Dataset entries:
[Start of Attachment]

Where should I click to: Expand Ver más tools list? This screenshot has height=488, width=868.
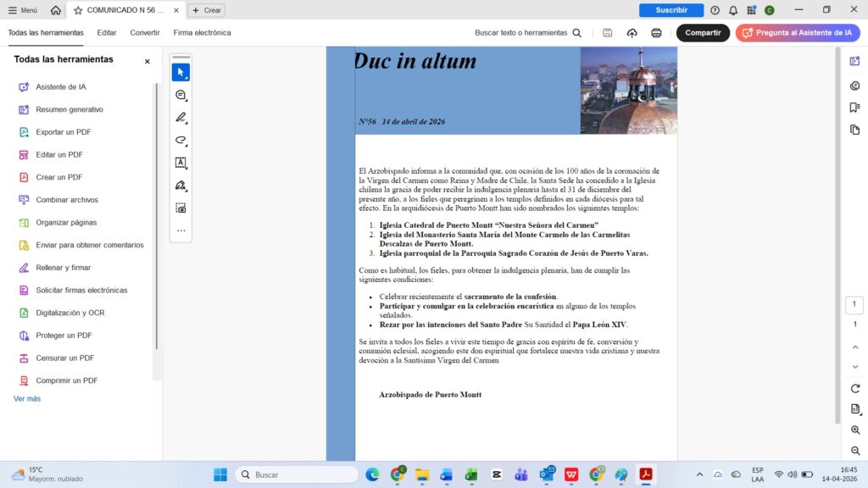coord(27,398)
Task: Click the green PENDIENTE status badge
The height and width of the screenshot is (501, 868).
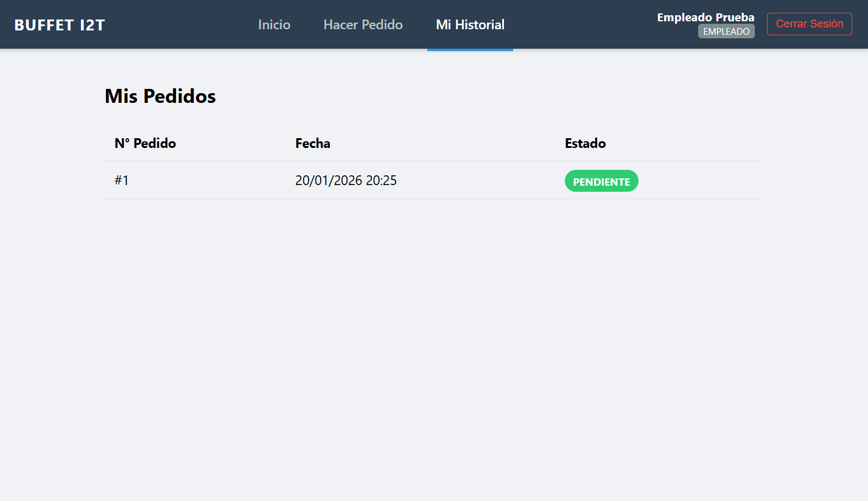Action: (601, 181)
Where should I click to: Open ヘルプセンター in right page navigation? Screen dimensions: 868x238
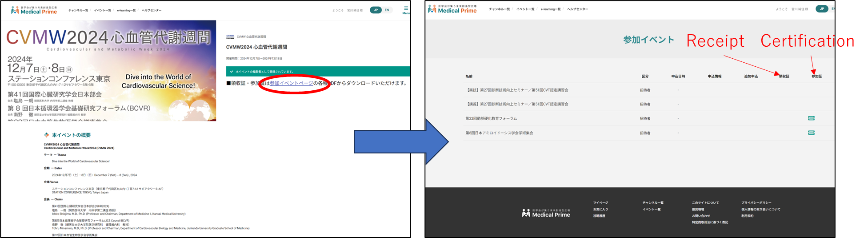pyautogui.click(x=577, y=9)
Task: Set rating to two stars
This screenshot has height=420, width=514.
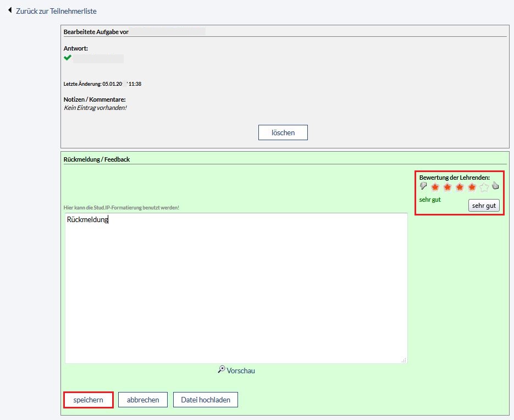Action: coord(447,187)
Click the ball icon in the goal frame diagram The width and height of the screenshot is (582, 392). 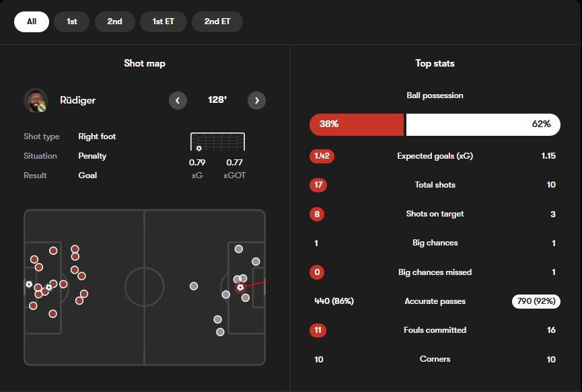click(x=199, y=149)
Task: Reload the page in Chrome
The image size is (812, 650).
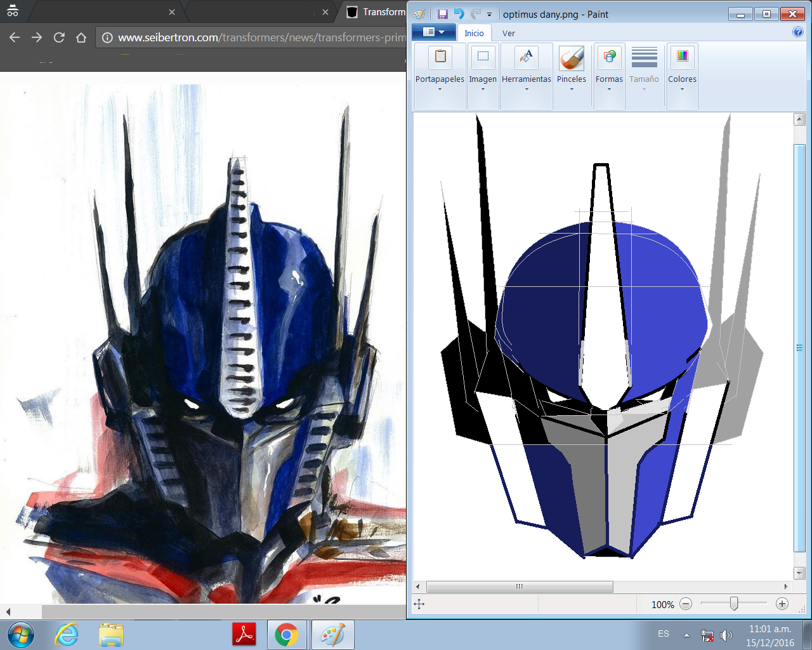Action: click(x=59, y=37)
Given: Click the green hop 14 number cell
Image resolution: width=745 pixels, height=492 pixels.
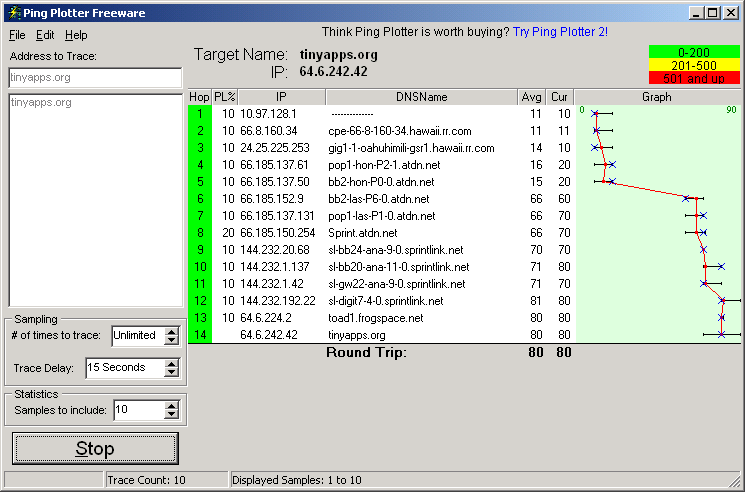Looking at the screenshot, I should 200,335.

[End of Attachment]

TASK REQUIREMENTS: With "green" as the string to match, show every line of the entries above that has it.

TASK RESPONSE:
Task: Click the green PENDIENTE status badge
Given: Click the green hop 14 number cell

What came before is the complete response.